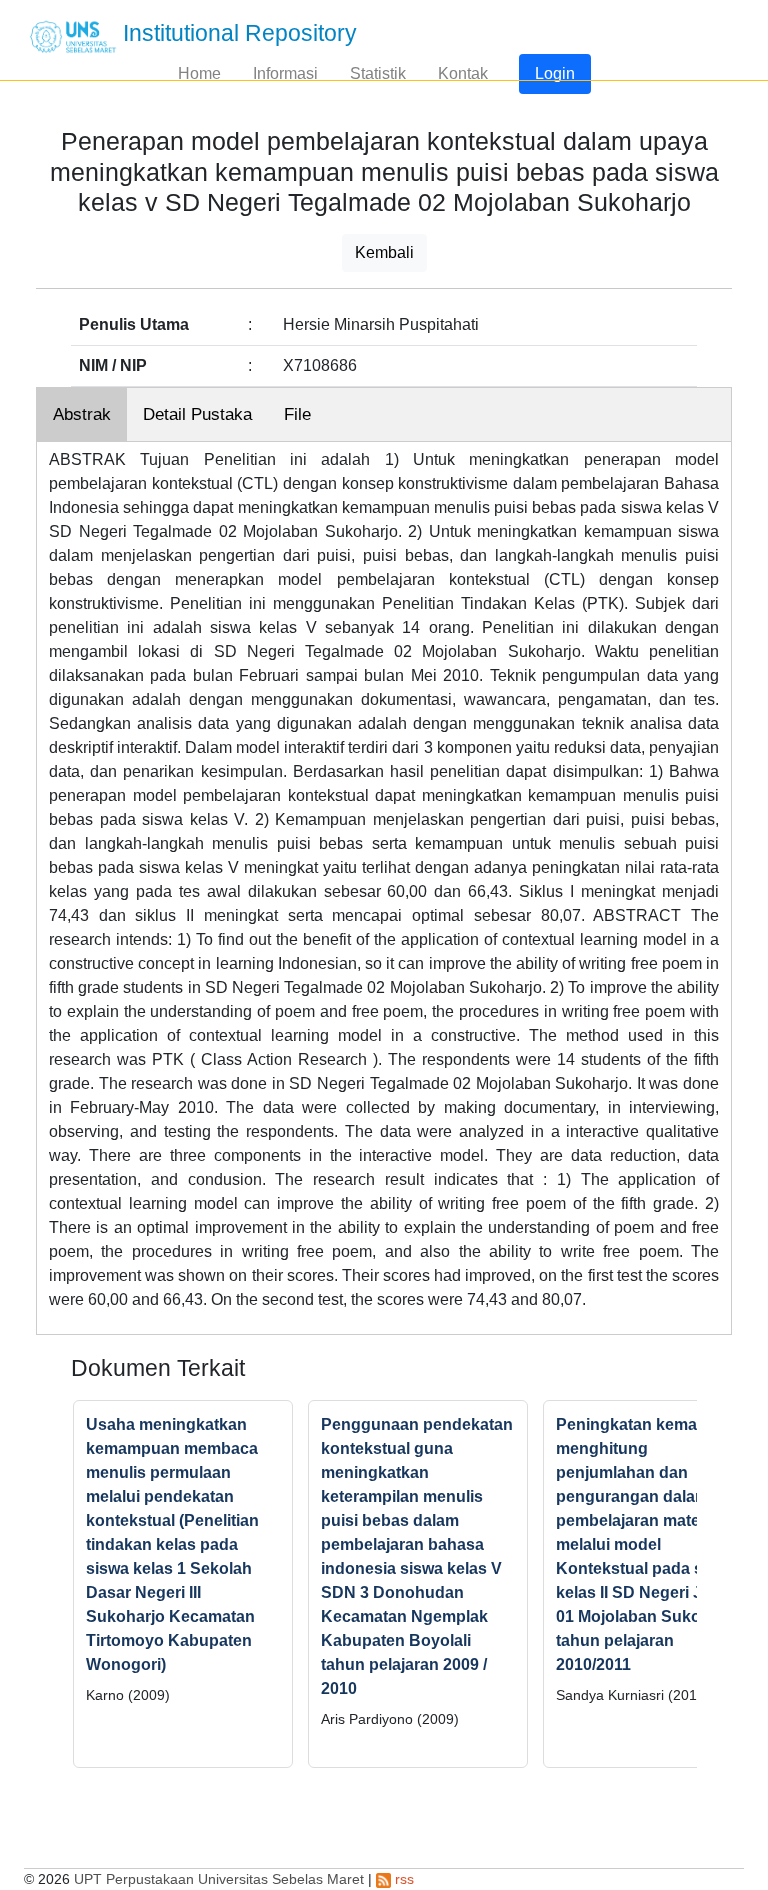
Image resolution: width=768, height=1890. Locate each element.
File (297, 414)
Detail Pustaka (197, 414)
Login (555, 73)
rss (402, 1879)
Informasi (285, 73)
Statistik (378, 73)
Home (199, 73)
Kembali (384, 252)
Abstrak (82, 414)
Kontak (463, 73)
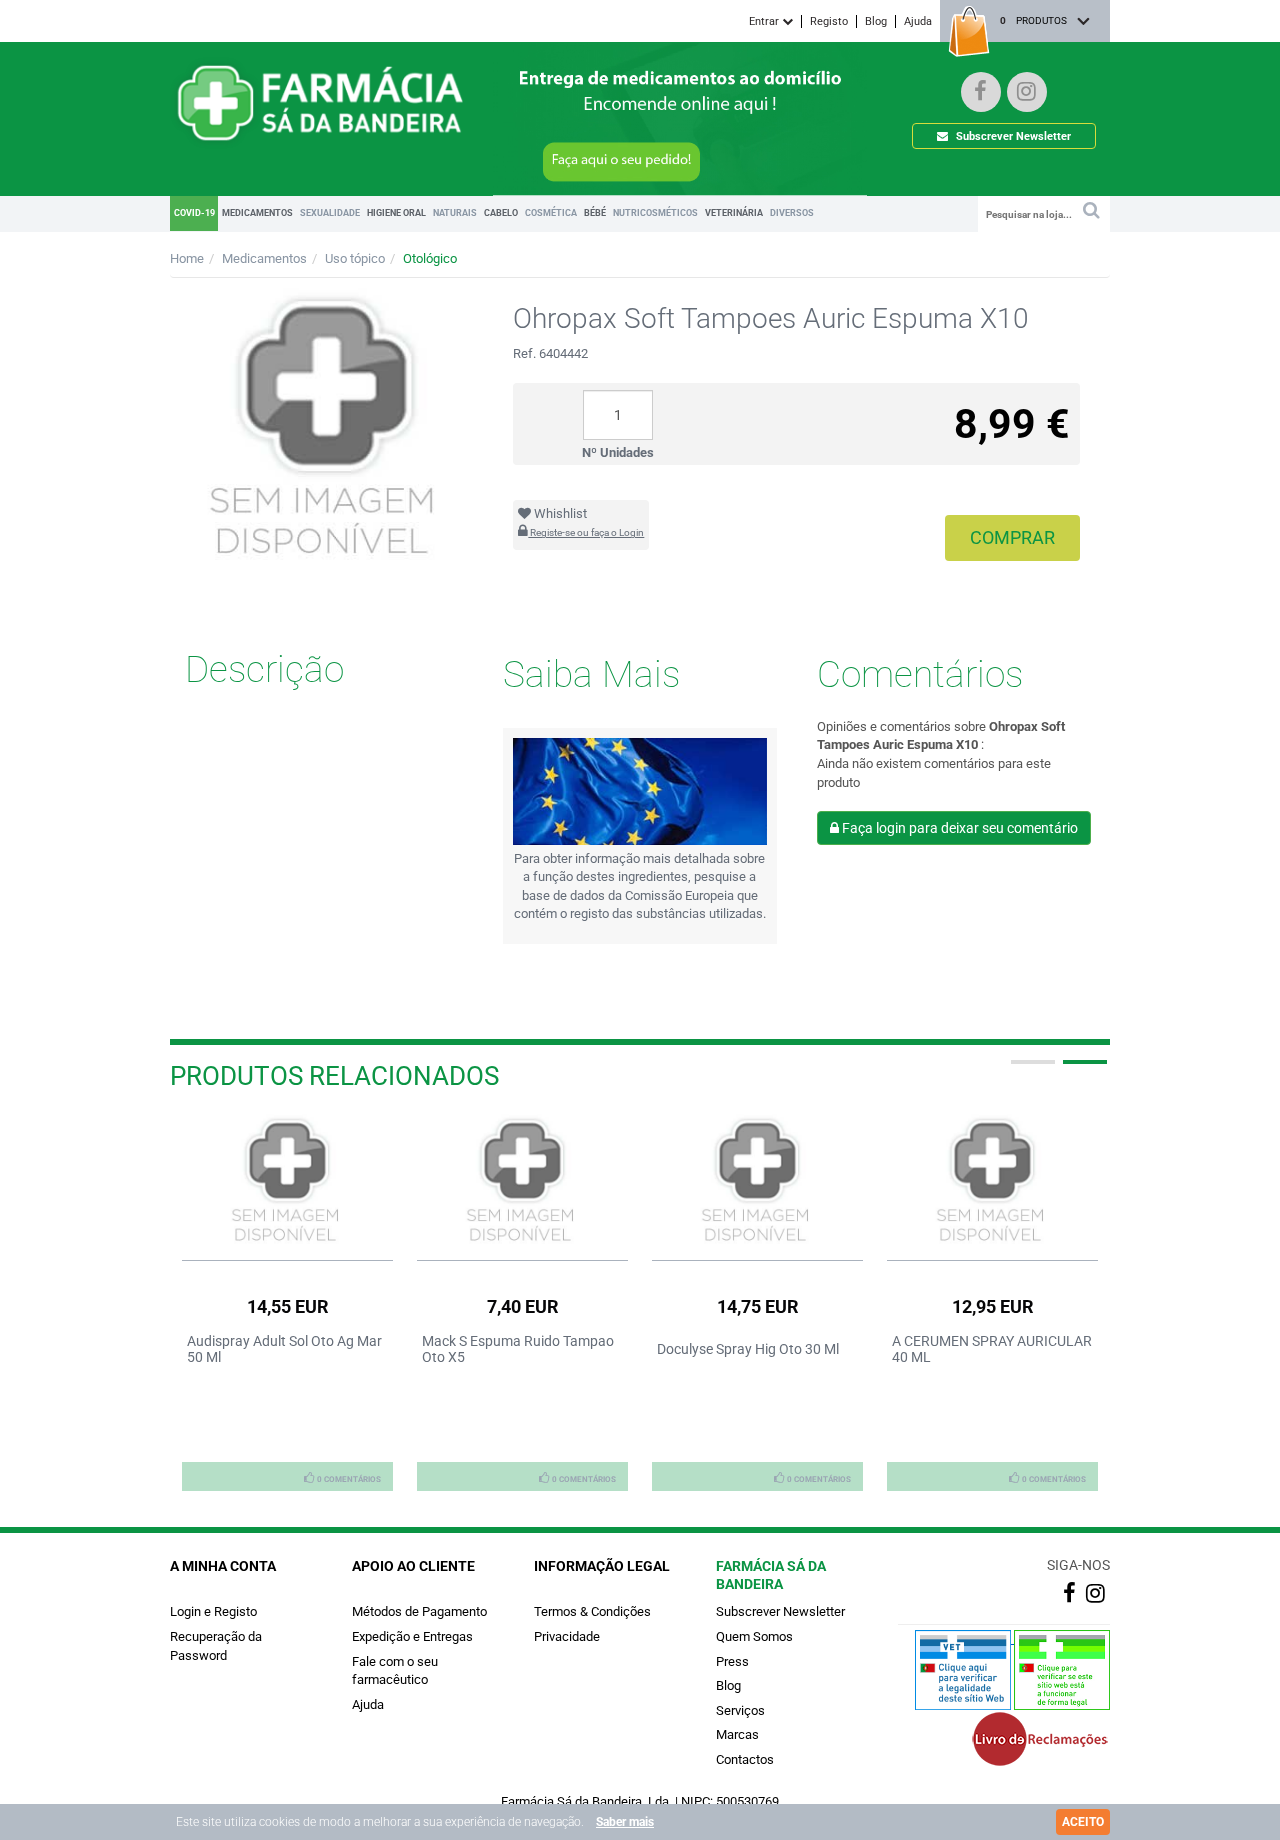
- - - - -
[What to do]
Reproduce every record exactly; images stay out.

[Task output]
Image resolution: width=768, height=1890. Locate each element.
File (297, 414)
Detail Pustaka (197, 414)
Login (555, 73)
rss (402, 1879)
Informasi (285, 73)
Statistik (378, 73)
Home (199, 73)
Kembali (384, 252)
Abstrak (82, 414)
Kontak (463, 73)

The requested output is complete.